- [Exercise directions]
Write out every record below exactly, so that nothing differs from what is shown.

──────────

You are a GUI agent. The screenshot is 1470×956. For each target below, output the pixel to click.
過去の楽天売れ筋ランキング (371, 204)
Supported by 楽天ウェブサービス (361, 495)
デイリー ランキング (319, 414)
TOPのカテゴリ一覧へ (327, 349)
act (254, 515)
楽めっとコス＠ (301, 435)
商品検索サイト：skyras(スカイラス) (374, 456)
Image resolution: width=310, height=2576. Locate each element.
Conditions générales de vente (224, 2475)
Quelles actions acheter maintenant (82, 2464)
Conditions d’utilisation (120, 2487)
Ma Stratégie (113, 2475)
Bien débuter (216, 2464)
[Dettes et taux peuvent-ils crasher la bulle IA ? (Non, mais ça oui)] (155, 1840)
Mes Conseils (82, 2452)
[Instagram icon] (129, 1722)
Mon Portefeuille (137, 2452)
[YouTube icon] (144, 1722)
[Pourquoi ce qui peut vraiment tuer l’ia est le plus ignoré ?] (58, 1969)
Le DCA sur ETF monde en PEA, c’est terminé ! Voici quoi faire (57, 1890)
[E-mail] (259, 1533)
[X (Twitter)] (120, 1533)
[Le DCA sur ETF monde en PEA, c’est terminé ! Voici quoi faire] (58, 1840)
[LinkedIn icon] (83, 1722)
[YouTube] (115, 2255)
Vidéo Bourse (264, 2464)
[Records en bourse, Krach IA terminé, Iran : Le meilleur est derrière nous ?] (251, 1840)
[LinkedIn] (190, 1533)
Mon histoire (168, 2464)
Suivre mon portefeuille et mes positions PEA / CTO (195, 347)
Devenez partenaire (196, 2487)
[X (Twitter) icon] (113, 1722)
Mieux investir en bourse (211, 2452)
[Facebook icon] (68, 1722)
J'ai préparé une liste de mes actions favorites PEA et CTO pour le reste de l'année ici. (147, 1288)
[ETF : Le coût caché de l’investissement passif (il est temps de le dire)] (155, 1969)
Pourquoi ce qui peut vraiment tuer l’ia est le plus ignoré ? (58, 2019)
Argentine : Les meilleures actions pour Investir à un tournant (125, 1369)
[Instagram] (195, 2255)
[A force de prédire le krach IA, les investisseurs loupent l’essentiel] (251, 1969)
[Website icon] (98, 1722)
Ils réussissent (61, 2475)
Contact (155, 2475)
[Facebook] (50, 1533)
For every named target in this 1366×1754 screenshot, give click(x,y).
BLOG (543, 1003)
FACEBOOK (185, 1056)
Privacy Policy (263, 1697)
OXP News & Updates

──────────

- [Output for this task]
You are a GUI agent. The screenshot is 1470×956. For each target below, output the pixel to click.
過去の楽天売れ筋ランキング (371, 204)
Supported by 楽天ウェブサービス (361, 495)
デイリー ランキング (319, 414)
TOPのカテゴリ一覧へ (327, 349)
act (254, 515)
楽めっとコス＠ (301, 435)
商品検索サイト：skyras(スカイラス) (374, 456)
Image resolution: width=310, height=2576. Locate each element.
Conditions générales de vente (224, 2475)
Quelles actions acheter maintenant (82, 2464)
Conditions d’utilisation (120, 2487)
Ma Stratégie (113, 2475)
Bien débuter (216, 2464)
[Dettes et taux peuvent-ils crasher la bulle IA ? (Non, mais ça oui)] (155, 1840)
Mes Conseils (82, 2452)
[Instagram icon] (129, 1722)
Mon Portefeuille (137, 2452)
[YouTube icon] (144, 1722)
[Pourquoi ce qui peut vraiment tuer l’ia est le plus ignoré ?] (58, 1969)
Le DCA sur ETF monde en PEA, c’est terminé ! Voici quoi faire (57, 1890)
[E-mail] (259, 1533)
[X (Twitter)] (120, 1533)
[Le DCA sur ETF monde en PEA, c’est terminé ! Voici quoi faire] (58, 1840)
[LinkedIn icon] (83, 1722)
[YouTube] (115, 2255)
Vidéo Bourse (264, 2464)
[Records en bourse, Krach IA terminé, Iran : Le meilleur est derrière nous ?] (251, 1840)
[LinkedIn] (190, 1533)
Mon histoire (168, 2464)
Suivre mon portefeuille et mes positions PEA / CTO (195, 347)
Devenez partenaire (196, 2487)
[X (Twitter) icon] (113, 1722)
Mieux investir en bourse (211, 2452)
[Facebook icon] (68, 1722)
J'ai préparé une liste de mes actions favorites PEA et CTO pour le reste de l'année ici. (147, 1288)
[ETF : Le coût caché de l’investissement passif (il est temps de le dire)] (155, 1969)
Pourquoi ce qui peut vraiment tuer l’ia est le plus ignoré ? (58, 2019)
Argentine : Les meilleures actions pour Investir à un tournant (125, 1369)
[Instagram] (195, 2255)
[A force de prédire le krach IA, les investisseurs loupent l’essentiel] (251, 1969)
[Website icon] (98, 1722)
Ils réussissent (61, 2475)
Contact (155, 2475)
[Facebook] (50, 1533)
For every named target in this 1366×1754 screenshot, give click(x,y).
BLOG (543, 1003)
FACEBOOK (185, 1056)
Privacy Policy (263, 1697)
OXP News & Updates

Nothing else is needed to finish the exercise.